MELANCHOLIA WĘDROWCA
Dziwny jest wędrowiec, który nie zna smutku. Jego serce przechowuje w sobie kamienie barwy węgla - niekiedy ogołocają go z wszelkiego życia... ale to nie smutek. To może z tego kamienia przyjdzie odpowiedź, Mądrość - na jego miarę! Bo widział różne światy i pyta - czy w górę, czy w dół, czy tutaj... Czy wolność i wiekuiste wędrowanie, przemijanie. Wzrost, trwanie, śmierć - po kole. A nie szuka jeszcze spoczynku, bo wielką radość mu sprawia wędrowanie. Nic go nie wzywa, a tylko przygoda. Czy jest w ogóle jaka wieczność, czy nie? Dalejże, w drogę...
Dziwny jest wędrowiec. Dużo pamięta, ale jakby nie rozumie. Był kilkukrotnie w jakichś niebiosach, chyba innych za każdym razem, tak, chyba zawsze to były inne niebiosa. Zalewały go spokojne wodospady anielskiego szafiru, leciał w złocistej i radosnej nocy międzygwiezdnej wolności, pijał trunki w laserowych miastach przyszłości z przyjaciółką o lodowatych jak Antarktyda oczach.
Bywał i bywa nadal w piekłach. Gdy nocował w górach ujrzał żelazny płomień pragnienia, mocy i spieczonej ziemi. Mądry i zły płomień z podziemi. Niekiedy budzi się słysząc chrzęst kolczugi i kolczastych butów, uderza go woń żelaza i smoły a demony wrzeszczą z mózgami na wierzchu, wykuwają broń. Dobrze im chyba w tym piekle. Demony szaleją lecz nie robią mu krzywdy, nie widzą go? Lecz czemu przychodzą? Gniotą się demony w piekle.
Jestże wreszcie wędrowiec na ziemi. Oblała go tkliwością światła ziemskiego jakaś bogini, której Imię jest przecież niewypowiadalne, chyba że - Róża? Bianka? Skąd to? Z nieba na ziemię? Z ziemi na ziemię? Bo nie z kosmosu przecież, zbyt ludzkie to było, zbyt śmiertelne, zbyt bolesne i zbyt radosne, zbyt matczyne, zaranne. I byłże wędrowiec w mrowisku, wśród ściśniętej i starej arystokracji - nadgryzionej w piękną, powietrzną zmurszałość oleistego słońca, takiego, które objawia się na tym świecie tylko w pośmiertnym trwaniu. I poruszał się o milimetr naprzód wśród wielkielkiej plątaniny wszelkich sznurów. Chyba Hiszpania.
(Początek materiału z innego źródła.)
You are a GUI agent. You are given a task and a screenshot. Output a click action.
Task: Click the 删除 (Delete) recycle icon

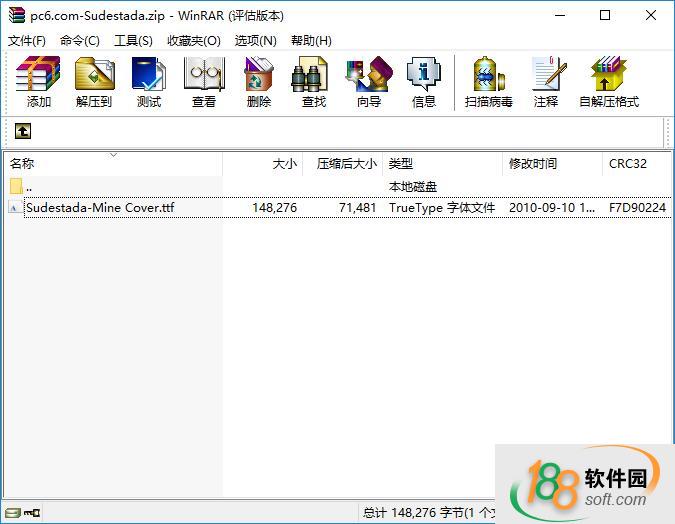click(x=259, y=82)
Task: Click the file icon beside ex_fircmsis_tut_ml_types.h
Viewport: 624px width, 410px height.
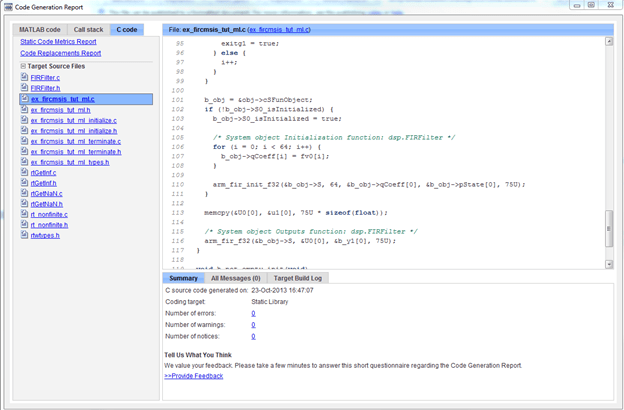Action: [x=24, y=162]
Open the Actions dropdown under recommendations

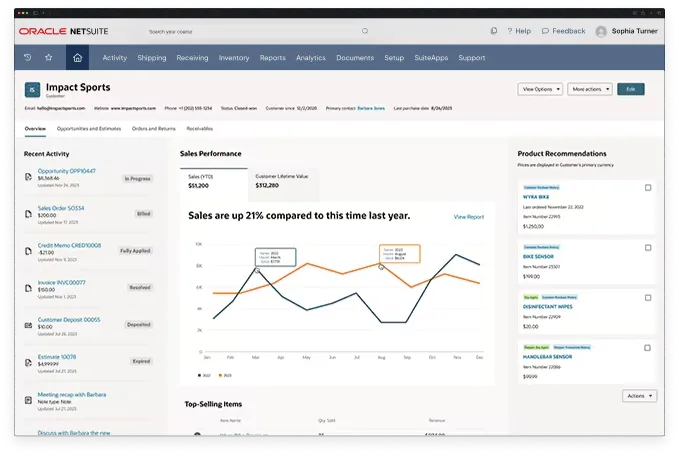[639, 396]
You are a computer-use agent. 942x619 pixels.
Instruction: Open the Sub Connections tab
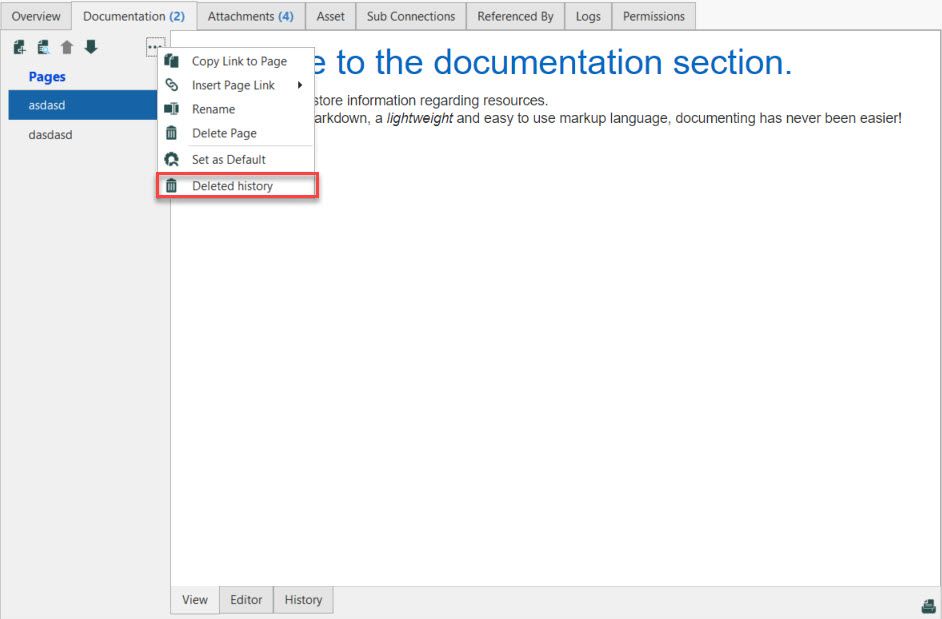(x=410, y=15)
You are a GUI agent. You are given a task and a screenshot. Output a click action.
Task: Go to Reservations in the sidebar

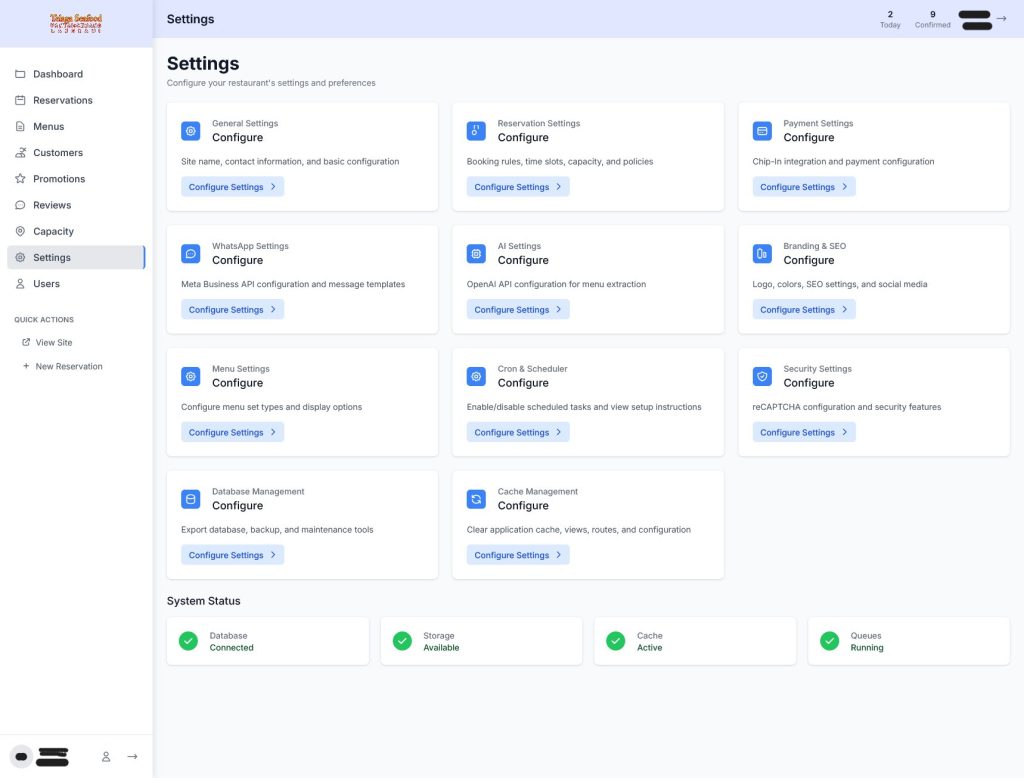[x=62, y=100]
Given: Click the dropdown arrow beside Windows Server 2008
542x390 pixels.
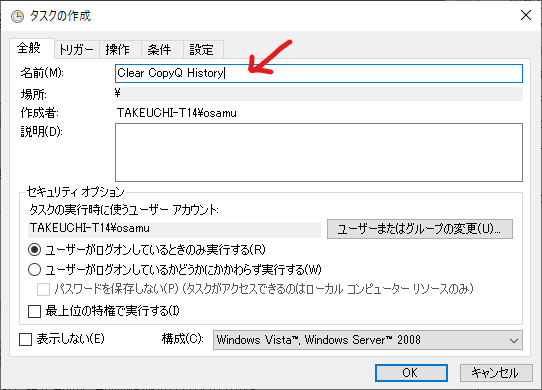Looking at the screenshot, I should click(x=514, y=341).
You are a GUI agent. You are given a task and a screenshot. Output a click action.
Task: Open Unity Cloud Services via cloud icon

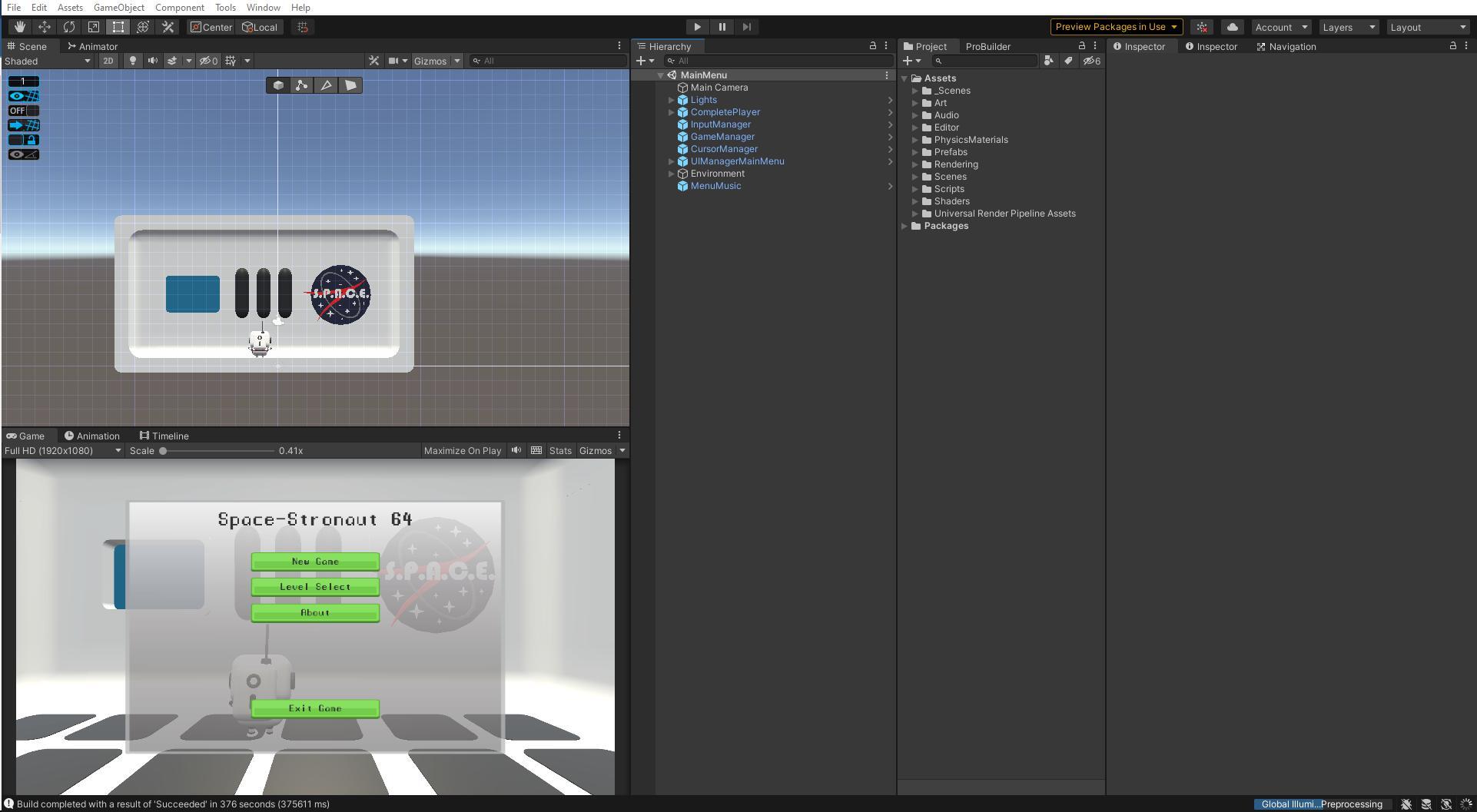[1232, 26]
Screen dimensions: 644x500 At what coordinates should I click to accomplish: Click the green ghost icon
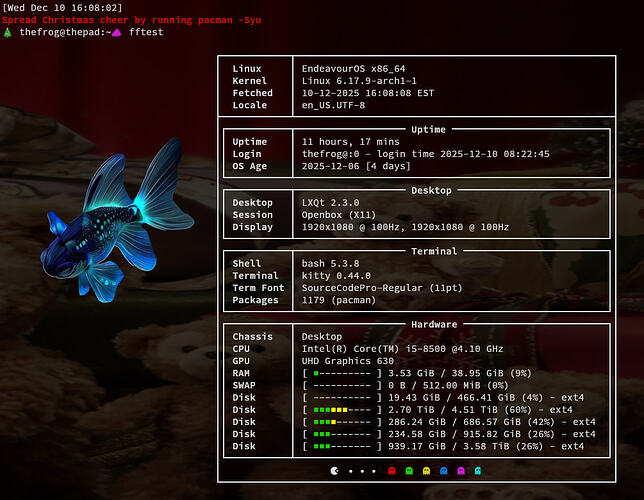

Dalejże, w drogę... Niech wszystko wejdzie w palce! Znowu się co zaczyna, znowu pięknie będzie, znowu bliżej będą gwiazdy! Między dobrych "..." idę! A na razie, na razie... posłuchaj mojej żałostliwej klechdy... niech ucichnie wszelki cel i stanie się Krążenie! bo później - nie będzie na to czasu!
ZASADA NIEOZNACZONOŚCI HEISENBERGA - PODEJŚCIE PIERWSZE
I
- Przecież to se ktoś wymyślił. To były takie czasy, że se ludzie wymyślali. Znaczy w starożytności. Do XIX w. jeszcze wymyślali. A później przestali wymyślać.
- No to jesteśmy w czarnej dupie jak my nic nie wymyślimy.
- Panie! Co tu wymyślać? Już się nic nie da wymyślić. Tak do przodu wszystko poszło, że już nic nie wymyślisz. A nawet jak wymyślisz, to cię rozszarpią, zlecą się jak te szakale do padliny i rozszarpią na kawałki. Bo jesteś padlina. Panie! Ty i ja, my jesteśmy padlina.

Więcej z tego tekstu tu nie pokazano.